— What is expected —
Go through the data below and work out how many lines contain "computer"; the answer is the number alone.

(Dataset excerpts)
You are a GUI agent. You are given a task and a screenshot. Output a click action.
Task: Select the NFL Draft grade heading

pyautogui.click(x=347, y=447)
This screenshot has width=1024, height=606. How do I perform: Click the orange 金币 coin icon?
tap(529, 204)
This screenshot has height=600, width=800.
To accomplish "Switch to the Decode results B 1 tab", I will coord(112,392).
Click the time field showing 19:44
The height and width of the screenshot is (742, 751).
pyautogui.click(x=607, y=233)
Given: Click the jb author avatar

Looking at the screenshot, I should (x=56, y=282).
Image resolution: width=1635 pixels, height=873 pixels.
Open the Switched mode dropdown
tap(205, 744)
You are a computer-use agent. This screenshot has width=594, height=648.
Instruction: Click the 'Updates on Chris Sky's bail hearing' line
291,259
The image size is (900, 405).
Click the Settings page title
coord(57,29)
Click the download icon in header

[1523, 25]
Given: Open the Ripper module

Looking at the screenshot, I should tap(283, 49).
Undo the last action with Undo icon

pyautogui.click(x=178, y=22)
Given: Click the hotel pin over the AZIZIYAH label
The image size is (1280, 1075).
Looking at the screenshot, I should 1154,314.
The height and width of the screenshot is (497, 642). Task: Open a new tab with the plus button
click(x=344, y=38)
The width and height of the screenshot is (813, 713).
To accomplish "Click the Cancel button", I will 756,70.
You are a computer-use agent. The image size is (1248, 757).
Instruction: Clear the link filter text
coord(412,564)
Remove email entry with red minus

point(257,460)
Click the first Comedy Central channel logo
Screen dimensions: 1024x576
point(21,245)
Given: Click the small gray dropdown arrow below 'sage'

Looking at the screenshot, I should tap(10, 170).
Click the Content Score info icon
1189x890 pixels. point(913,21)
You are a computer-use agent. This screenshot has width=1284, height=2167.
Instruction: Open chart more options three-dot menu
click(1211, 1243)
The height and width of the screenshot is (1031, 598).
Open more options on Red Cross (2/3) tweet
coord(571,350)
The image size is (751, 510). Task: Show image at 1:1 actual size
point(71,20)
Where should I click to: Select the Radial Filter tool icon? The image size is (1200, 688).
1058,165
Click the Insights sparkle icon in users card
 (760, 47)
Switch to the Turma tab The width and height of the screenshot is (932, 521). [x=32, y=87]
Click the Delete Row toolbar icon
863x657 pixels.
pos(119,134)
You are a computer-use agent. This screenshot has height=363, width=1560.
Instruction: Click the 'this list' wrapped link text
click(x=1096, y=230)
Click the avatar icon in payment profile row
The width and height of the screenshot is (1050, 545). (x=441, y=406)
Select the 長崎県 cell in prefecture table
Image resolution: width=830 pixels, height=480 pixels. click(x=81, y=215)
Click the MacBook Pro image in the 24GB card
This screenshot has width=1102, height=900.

— Task answer —
4